→ Do this
Rewrite the records below, replacing every "Viewport" with "Display" and leaving everything else unchanged.

→ Records for processing
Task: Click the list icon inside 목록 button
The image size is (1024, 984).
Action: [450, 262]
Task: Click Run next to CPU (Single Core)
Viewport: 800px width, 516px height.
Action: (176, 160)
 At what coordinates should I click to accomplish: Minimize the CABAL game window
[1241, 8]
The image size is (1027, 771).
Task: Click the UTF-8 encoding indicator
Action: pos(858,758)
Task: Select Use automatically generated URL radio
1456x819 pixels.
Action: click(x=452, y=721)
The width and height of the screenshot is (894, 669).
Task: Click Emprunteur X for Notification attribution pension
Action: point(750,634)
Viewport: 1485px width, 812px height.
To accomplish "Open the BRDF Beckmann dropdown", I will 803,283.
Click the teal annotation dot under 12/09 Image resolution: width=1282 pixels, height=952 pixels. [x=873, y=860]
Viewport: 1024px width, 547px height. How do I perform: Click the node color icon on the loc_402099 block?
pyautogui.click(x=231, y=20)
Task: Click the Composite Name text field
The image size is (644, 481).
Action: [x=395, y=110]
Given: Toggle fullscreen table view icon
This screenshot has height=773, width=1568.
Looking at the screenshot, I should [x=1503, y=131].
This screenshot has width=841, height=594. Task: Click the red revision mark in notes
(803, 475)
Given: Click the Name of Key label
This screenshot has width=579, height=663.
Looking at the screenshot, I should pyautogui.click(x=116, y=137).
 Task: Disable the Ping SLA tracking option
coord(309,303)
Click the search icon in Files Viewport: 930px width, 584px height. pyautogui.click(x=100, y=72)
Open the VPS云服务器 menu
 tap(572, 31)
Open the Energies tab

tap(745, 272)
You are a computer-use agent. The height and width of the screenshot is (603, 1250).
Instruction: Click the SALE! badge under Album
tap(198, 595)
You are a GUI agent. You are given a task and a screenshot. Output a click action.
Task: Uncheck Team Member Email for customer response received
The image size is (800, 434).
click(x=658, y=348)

→ Task result
Task: Click the list icon inside 목록 button
The image size is (1024, 984).
Action: [450, 262]
Task: Click Run next to CPU (Single Core)
Display: 800px width, 516px height.
Action: (176, 160)
 At what coordinates should I click to accomplish: Minimize the CABAL game window
[1241, 8]
The image size is (1027, 771).
Task: Click the UTF-8 encoding indicator
Action: pos(858,758)
Task: Select Use automatically generated URL radio
1456x819 pixels.
Action: click(x=452, y=721)
The width and height of the screenshot is (894, 669).
Task: Click Emprunteur X for Notification attribution pension
Action: point(750,634)
Display: 1485px width, 812px height.
To accomplish "Open the BRDF Beckmann dropdown", I will 803,283.
Click the teal annotation dot under 12/09 Image resolution: width=1282 pixels, height=952 pixels. [x=873, y=860]
Display: 1024px width, 547px height. How do I perform: Click the node color icon on the loc_402099 block?
pyautogui.click(x=231, y=20)
Task: Click the Composite Name text field
The image size is (644, 481).
Action: [x=395, y=110]
Given: Toggle fullscreen table view icon
This screenshot has height=773, width=1568.
Looking at the screenshot, I should [x=1503, y=131].
This screenshot has width=841, height=594. Task: Click the red revision mark in notes
(803, 475)
Given: Click the Name of Key label
This screenshot has width=579, height=663.
Looking at the screenshot, I should pyautogui.click(x=116, y=137).
 Task: Disable the Ping SLA tracking option
coord(309,303)
Click the search icon in Files Display: 930px width, 584px height. pyautogui.click(x=100, y=72)
Open the VPS云服务器 menu
 tap(572, 31)
Open the Energies tab

tap(745, 272)
You are a computer-use agent. The height and width of the screenshot is (603, 1250).
Instruction: Click the SALE! badge under Album
tap(198, 595)
You are a GUI agent. You are given a task and a screenshot. Output a click action.
Task: Uncheck Team Member Email for customer response received
The image size is (800, 434).
click(x=658, y=348)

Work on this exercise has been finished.